The villages attacked on Monday were Bundaram, where they killed four people, Fishdam, where they killed two people, and Kwatar Mali, where they killed four people," Gamandi said.
"Boko Haram decided not to use guns so as not to attract the attention of soldiers from Baga. This is why they used knives to slaughter their victims," he said.
The fishing villages around Baga were abandoned in January after some of the most deadly attacks by the extremist sect.
But "in the last month, residents in the Baga area displaced by the Boko Haram takeover of the area in January have been returning to some villages secured by the military to continue their fishing business," Gamandi said.
"They take their catch back to Maiduguri (the state capital) to sell and make a living because living in the IDP (internally displaced people) camps has become difficult due to lack of food."
The army had authorised the displaced people to go back to fish in the villages, he added.

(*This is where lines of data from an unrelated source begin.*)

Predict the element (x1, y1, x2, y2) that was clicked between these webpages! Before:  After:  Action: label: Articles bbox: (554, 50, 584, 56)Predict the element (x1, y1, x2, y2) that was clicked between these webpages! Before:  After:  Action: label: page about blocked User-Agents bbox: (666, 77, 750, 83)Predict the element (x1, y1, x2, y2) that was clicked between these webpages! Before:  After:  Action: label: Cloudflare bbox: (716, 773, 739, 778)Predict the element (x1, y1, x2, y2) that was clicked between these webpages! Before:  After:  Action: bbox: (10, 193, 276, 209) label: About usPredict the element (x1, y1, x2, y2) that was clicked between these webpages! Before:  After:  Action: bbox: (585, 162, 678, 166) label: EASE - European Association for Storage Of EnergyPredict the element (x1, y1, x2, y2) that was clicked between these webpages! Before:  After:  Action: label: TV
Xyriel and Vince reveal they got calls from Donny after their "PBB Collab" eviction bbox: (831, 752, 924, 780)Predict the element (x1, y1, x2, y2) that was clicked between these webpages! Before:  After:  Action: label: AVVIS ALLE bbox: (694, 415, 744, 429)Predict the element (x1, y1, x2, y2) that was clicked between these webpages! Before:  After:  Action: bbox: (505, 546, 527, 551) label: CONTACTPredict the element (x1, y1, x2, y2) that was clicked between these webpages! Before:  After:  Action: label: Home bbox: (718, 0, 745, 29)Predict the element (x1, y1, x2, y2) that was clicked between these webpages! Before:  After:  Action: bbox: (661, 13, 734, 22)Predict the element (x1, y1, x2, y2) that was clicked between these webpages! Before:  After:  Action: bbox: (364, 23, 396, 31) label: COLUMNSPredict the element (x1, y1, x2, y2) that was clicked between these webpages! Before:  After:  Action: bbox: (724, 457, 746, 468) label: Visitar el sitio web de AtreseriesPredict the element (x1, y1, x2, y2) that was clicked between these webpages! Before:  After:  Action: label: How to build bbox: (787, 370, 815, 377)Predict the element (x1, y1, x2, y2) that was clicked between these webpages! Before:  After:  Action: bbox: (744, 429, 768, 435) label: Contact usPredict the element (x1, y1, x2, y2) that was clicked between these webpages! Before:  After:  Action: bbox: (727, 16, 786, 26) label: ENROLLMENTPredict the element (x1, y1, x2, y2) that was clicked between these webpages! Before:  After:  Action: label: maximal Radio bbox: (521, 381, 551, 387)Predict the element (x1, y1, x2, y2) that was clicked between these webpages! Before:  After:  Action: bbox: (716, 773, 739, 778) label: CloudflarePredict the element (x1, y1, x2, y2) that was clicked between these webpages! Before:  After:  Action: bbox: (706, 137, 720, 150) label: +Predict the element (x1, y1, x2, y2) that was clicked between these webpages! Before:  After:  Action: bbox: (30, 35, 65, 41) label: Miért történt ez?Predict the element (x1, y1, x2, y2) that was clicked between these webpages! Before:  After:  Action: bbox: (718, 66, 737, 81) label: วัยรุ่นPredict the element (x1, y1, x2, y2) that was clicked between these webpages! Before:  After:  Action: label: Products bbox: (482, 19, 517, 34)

The militants had attempted to enter Doron Baga on Monday but villagers "mobilised and began booing them. And that helped in keeping them away," Dan-Malam said.
"Because of our daring act we let them believe soldiers were in the village. They then went and camped in Dawashi, another village. To avoid being attacked, we went to Maiduguri," he said.
But they later returned "because fishing is all we know. Now there is fish in the lake which had been left untapped since January," he said.
Last week, nine water melon growers were also killed in Dabar Wiya where they had returned to harvest their produce, said Gamandi who did not provide further details.
The hundreds of islets separated by channels hidden by tall grass in the Lake Chad region provides cover for the militants to steal livestock and food from local inhabitants.
The extremists, now affiliated with the Islamic State group, have been using the islands as a rear base after being routed from their traditional strongholds in Nigeria by a four-country military offensive against them.
The Chadian army has launched a "major operation" to flush out Boko Haram militants from Lake Chad, sparking violent clashes on Monday between soldiers and the group.
Chadian forces have "around 1,000 men positioned to occupy all the islands and neutralise Boko Haram," a security official told AFP.